Aβ1‐42‐mediated down‐regulation of Uch‐L1 is dependent on NF‐κB activation and impaired BACE1 lysosomal degradation

Summary Amyloid‐β 1‐42 accumulation is the major pathogenetic event in Alzheimer’s disease (AD), believed to be responsible for synaptic dysfunction and neuronal cell death. However, the physiologic activity of Aβ peptides remains elusive: Aβ might not only play a toxic role, but also act as a functional signaling intermediate. We recently reported that Aβ1‐42 promotes BACE1 transcription through the activation of the JNK‐c‐jun pathway.
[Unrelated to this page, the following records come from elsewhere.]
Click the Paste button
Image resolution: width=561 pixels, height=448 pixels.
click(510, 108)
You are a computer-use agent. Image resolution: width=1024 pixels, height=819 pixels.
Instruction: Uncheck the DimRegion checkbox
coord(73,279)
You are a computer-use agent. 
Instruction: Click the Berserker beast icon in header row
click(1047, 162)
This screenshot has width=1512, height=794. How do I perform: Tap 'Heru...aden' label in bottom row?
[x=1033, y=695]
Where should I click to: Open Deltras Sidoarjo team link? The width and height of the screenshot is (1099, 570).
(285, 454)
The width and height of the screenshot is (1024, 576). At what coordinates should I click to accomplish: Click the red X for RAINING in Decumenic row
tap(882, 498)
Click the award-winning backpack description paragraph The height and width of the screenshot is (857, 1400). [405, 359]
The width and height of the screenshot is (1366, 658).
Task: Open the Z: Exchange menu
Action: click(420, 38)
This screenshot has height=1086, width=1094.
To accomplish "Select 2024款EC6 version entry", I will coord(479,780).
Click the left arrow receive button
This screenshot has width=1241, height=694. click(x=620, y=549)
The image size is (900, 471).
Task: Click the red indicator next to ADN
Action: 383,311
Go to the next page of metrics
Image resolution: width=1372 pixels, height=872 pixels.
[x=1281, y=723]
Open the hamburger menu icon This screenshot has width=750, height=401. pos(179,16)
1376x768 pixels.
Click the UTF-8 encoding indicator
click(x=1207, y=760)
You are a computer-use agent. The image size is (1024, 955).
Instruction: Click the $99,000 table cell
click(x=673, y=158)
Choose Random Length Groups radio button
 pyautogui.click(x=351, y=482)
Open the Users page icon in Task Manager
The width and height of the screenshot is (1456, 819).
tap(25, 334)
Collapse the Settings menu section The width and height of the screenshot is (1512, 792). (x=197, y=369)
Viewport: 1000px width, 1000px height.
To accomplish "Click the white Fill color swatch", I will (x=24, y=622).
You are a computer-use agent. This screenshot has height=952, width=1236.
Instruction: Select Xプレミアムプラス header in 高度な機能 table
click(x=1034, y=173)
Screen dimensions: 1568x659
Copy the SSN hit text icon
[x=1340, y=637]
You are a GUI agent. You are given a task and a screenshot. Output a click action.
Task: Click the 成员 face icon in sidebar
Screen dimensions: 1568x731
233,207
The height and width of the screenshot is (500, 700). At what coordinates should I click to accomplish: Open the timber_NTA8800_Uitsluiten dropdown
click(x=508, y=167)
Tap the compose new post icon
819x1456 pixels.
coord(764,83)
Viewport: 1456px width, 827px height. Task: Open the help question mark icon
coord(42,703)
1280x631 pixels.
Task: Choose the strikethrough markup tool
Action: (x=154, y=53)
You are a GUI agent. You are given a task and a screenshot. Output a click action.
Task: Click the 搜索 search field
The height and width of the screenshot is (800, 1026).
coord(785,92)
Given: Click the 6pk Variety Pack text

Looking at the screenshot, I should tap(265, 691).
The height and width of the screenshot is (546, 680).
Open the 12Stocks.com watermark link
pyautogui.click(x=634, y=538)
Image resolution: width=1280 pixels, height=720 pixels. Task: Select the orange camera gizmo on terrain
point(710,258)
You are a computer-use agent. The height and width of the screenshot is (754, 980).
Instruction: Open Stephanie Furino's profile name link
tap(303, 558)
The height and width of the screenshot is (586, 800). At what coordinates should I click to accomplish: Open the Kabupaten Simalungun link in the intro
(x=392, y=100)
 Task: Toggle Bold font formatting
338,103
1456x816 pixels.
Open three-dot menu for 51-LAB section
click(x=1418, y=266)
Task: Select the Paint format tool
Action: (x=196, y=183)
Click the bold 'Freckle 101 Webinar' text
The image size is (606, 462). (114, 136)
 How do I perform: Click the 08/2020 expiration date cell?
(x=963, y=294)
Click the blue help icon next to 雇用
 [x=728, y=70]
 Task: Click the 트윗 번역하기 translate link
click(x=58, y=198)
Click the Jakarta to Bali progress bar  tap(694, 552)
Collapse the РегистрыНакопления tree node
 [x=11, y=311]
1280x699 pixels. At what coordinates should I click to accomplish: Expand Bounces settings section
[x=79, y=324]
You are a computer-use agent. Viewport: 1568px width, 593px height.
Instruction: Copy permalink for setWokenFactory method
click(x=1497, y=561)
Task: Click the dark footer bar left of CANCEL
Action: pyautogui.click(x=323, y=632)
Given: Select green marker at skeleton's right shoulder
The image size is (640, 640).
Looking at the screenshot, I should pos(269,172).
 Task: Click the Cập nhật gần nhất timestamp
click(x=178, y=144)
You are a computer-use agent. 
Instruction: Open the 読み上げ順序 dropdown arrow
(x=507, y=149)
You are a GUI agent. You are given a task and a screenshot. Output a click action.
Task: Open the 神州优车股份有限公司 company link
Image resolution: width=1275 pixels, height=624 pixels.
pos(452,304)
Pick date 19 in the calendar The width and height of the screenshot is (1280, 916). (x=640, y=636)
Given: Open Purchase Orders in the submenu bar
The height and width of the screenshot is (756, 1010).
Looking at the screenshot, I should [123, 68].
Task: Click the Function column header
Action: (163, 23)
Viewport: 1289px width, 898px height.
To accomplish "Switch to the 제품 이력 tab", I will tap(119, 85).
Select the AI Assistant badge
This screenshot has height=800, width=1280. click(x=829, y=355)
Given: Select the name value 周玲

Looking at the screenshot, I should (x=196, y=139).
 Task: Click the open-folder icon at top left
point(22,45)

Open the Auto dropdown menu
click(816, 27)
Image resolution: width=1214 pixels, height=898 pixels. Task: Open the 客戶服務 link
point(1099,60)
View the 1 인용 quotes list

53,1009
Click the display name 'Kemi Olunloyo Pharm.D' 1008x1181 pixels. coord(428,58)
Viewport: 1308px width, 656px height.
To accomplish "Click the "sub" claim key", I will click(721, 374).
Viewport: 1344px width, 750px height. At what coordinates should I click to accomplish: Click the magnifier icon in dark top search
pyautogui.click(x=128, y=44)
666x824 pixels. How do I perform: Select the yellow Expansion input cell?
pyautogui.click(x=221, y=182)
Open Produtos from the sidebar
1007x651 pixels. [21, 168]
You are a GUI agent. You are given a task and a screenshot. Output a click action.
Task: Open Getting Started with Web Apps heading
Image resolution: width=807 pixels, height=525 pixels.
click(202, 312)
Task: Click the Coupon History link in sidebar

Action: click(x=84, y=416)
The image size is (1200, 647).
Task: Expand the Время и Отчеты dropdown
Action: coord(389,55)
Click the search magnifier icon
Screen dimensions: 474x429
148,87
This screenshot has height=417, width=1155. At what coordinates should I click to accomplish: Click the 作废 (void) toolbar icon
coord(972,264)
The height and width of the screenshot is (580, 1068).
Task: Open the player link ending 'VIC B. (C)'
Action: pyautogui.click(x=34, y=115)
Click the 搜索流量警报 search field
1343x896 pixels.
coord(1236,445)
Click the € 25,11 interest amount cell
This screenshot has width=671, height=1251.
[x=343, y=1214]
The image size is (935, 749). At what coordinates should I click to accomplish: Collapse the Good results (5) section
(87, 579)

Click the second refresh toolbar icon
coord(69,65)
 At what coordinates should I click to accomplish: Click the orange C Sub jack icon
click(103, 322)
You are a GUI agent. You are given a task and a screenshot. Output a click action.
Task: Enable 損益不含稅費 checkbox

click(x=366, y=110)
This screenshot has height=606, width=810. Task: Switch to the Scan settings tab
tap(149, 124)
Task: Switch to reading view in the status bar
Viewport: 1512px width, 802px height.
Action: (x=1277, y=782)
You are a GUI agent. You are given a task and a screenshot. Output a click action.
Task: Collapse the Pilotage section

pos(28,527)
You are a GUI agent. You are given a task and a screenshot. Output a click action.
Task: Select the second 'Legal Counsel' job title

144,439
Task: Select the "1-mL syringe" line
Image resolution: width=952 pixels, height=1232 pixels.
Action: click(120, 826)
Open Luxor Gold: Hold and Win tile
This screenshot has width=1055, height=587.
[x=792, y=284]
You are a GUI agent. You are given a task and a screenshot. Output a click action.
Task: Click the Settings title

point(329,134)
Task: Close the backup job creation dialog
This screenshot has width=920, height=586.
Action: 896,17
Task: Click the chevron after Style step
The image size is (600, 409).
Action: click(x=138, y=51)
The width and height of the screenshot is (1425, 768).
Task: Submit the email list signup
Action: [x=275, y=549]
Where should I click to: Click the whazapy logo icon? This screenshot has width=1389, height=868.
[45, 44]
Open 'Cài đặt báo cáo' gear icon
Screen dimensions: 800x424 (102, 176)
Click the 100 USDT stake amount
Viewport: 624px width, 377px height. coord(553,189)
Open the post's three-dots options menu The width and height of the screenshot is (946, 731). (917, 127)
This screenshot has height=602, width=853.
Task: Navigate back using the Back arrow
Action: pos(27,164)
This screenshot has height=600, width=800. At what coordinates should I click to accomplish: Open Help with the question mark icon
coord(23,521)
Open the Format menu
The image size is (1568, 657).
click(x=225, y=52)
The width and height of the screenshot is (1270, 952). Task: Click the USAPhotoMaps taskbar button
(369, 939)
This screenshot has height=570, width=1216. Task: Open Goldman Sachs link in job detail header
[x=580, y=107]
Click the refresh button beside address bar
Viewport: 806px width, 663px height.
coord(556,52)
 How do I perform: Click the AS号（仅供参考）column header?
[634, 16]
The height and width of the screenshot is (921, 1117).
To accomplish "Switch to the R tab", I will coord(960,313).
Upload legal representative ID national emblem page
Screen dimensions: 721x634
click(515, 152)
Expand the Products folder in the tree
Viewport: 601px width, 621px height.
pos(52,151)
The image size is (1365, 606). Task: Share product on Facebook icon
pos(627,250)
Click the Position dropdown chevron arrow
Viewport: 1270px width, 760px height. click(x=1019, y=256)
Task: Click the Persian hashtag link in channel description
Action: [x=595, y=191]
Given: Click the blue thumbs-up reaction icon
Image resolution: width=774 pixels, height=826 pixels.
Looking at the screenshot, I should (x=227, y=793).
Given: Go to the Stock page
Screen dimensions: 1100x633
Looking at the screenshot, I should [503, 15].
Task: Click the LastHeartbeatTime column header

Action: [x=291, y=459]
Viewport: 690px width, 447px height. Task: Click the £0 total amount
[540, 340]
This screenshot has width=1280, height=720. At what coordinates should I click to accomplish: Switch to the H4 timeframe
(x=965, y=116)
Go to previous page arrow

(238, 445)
Here, we show that the Aβ1‐42‐mediated increase in BACE1 expression is accompanied by a decrease in ubiquitin C‐terminal hydrolase L1 (Uch‐L1) expression and activity in different cellular models such as neuroblastoma SH‐SY5Y as well as NT 2 neuronal cells. We also found that the increase in BACE1 and the decrease in Uch‐L1 are related events and depend on NF‐κB pathway; thus, Aβ1‐42 is able to activate NF‐κB pathway and the pretreatment with a pharmacological inhibitor, able to block the nuclear translocation of the transactivating unit p65, almost completely prevents both the decrease in Uch‐L1 and the increase in BACE1 expression. In addition, the decrease in Uch‐L1 activity interferes with the lysosomal degradation of BACE1, as demonstrated by the decrease in Cathepsin D activity and the partial accumulation of BACE1 in lysosomes after Aβ1‐42 treatment as well after Uch‐L1 inhibition. In support of the in vitro data, we observed low protein levels of Uch‐L1 associated with high protein levels of BACE1 in sporadic AD brains. Our data suggest that Uch‐L1 could be an attractive target for the development of new therapeutic approaches for AD.